The fallout if the Astros were to sign Bryce Harper.
Let’s say that Jeff Luhnow was tailgating before the Texans vs. Colts game and walked up to you. You would probably say, “hey, you did a great job building that 2017 World Series team. It was unfortunate that ya’ll fell short last year. What are you doing to help the Astros win again in 2019?” Luhnow would then say, “what if I told you we were about to sign Bryce Harper?”
Let’s take a step back from that made up situation. Most people would probably laugh it off. There is no way that the Astros make that move, right? The Astros turned down Will Harris’ team option to save some money, so why would they go out and try to sign a player for ten years and $300 million? It would be a change of thinking for the Astros, but we have already seen that by signing Robinson Chirinos. After prioritizing defense with catchers, Chirinos is better on offense than defense.
From what I understand, the Astros are very serious about signing Harper. It has been written by Jeff Passan that “Harper’s affection for the Houston Astros is well-known.” Who wouldn’t want to come to Houston where they are already early favorites to return to the World Series in 2019. Harper probably watched the 2017 World Series and saw the excitement that the Astros had. Plus, there is an opening in the outfield where he would not have to play first base.
You can see why he would enjoy coming to Houston. However, why would the Astros want to sign a player for that long and that much? Many people have written articles about whether the Astros should sign him. But not too many people have written what would happen if they did sign Harper. The Astros have been labeled a dark horse to sign Harper by David Schoenfield of ESPN. Without going as far as saying that they will, let's look at the fallout if they did.
According to Brian McTaggart, the projected salary, including predictions for arbitration-eligible players, is currently about $132 million for 2019. This is much much lower than the $170 million they finished with last year. If Jim Crane and the ownership group is willing to take on the extra-salary, why don’t you throw crazy money at one of the best players in the game? If the cost to sign Harper is close to 10-years and $300 million, the Astros could decide to take the leap of faith. Disclaimer, it could take a lot more to sign him.
Other teams like the Phillies and Dodgers will have more money to spend on Harper. Unlike Pennsylvania and California, Texas does not have a state income tax. The cost of living is probably less in Texas as well, so his money will go further should he sign with Houston. Similar to what we have seen with Clayton Kershaw, the Astros could give Harper an opt-out clause after five years or so.

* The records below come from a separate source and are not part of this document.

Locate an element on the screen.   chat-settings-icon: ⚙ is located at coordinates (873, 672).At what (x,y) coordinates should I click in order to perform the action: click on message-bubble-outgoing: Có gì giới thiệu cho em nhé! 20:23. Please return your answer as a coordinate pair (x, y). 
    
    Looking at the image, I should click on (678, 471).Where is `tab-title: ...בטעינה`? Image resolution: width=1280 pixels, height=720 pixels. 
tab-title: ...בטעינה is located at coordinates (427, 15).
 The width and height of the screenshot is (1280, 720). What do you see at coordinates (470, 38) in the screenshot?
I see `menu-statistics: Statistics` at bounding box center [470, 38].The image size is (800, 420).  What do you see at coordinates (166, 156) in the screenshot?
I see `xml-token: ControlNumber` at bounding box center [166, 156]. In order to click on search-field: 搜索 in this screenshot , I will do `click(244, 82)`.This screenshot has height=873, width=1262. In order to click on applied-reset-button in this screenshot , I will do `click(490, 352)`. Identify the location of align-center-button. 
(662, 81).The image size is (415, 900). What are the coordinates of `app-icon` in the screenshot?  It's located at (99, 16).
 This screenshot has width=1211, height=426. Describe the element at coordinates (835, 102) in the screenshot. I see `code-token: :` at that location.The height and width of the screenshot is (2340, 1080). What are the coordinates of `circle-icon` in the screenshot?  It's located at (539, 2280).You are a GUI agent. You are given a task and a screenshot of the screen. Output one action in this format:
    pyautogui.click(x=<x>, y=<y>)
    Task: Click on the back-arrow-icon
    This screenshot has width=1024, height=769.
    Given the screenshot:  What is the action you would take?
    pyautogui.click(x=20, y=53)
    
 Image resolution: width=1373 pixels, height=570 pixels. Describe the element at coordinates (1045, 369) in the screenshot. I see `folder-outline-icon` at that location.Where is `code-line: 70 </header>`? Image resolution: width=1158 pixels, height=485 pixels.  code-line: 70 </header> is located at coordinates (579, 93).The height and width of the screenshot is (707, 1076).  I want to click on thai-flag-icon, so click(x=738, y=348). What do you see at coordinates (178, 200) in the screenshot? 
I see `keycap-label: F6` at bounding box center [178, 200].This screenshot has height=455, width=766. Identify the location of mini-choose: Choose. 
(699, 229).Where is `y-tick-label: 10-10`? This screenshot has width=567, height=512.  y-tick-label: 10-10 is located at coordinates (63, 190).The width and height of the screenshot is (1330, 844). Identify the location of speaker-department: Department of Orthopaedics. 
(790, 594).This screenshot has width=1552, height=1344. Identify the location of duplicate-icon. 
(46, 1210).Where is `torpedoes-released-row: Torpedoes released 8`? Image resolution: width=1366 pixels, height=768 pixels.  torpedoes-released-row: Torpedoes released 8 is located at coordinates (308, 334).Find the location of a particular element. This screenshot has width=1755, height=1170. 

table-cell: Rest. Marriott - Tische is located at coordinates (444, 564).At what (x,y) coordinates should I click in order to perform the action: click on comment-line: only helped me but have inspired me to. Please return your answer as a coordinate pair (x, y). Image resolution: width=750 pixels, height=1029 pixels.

The Albert Pujols deal is still fresh in our mind, so would Harper be a better get for a 10-year deal? The most significant difference is that Pujols was 32 at the time, Harper is 26-years-old. The Angels knew that they were overpaying for Pujols after he turned 40, but they figured he would be worth it during the early stages of his contract. Yes, Harper’s batting average dropped in 2018, but he still hit 33 homers and drove in 100 runs. He is an elite talent and will earn a massive deal from someone.
As with most premium free agents, Harper was offered a qualifying offer. The Astros would lose a pick to the Nationals should they sign him. However, they would have Harper for ten years, so it would be worth losing that one pick. This could take them out of contention for big-time free agents like Paul Goldschmidt, should he reach free agency in 2020. This could also limit them financially to fill in needed holes on the roster or extending Gerrit Cole or Justin Verlander.
Here is the big elephant in the room of a possible Harper deal, they would be unable to retain one of their current stars. If the Astros sign Harper, this would mean that George Springer would not likely be re-signed after the 2020 season. Put aside the fanboy view of Springer. It makes more sense to sign the 26-year-old Harper to a ten year deal versus a 31-year-old Springer.
Harper’s upside is higher than Springer. The Astros have tried to sign Springer to a long-term deal, but he hasn’t been too impressed. They did get him to agree to a two year, $24 million deal to avoid arbitration, but not one yet to extend him. If the Astros did sign Harper, imagine having Harper plus the core four together in the lineup for two years. That lineup would dominate any pitching staff.
The Astros are serious about trying to sign Harper. Not only is he a good player, but he has name value. His jerseys would fly off the shelves in Houston. The Nationals have said that they are not likely to retain Harper, the Astros could surprise us all. Will it happen? There is always a chance. The only thing that could keep him out of Houston is his price tag. They will only pay so much.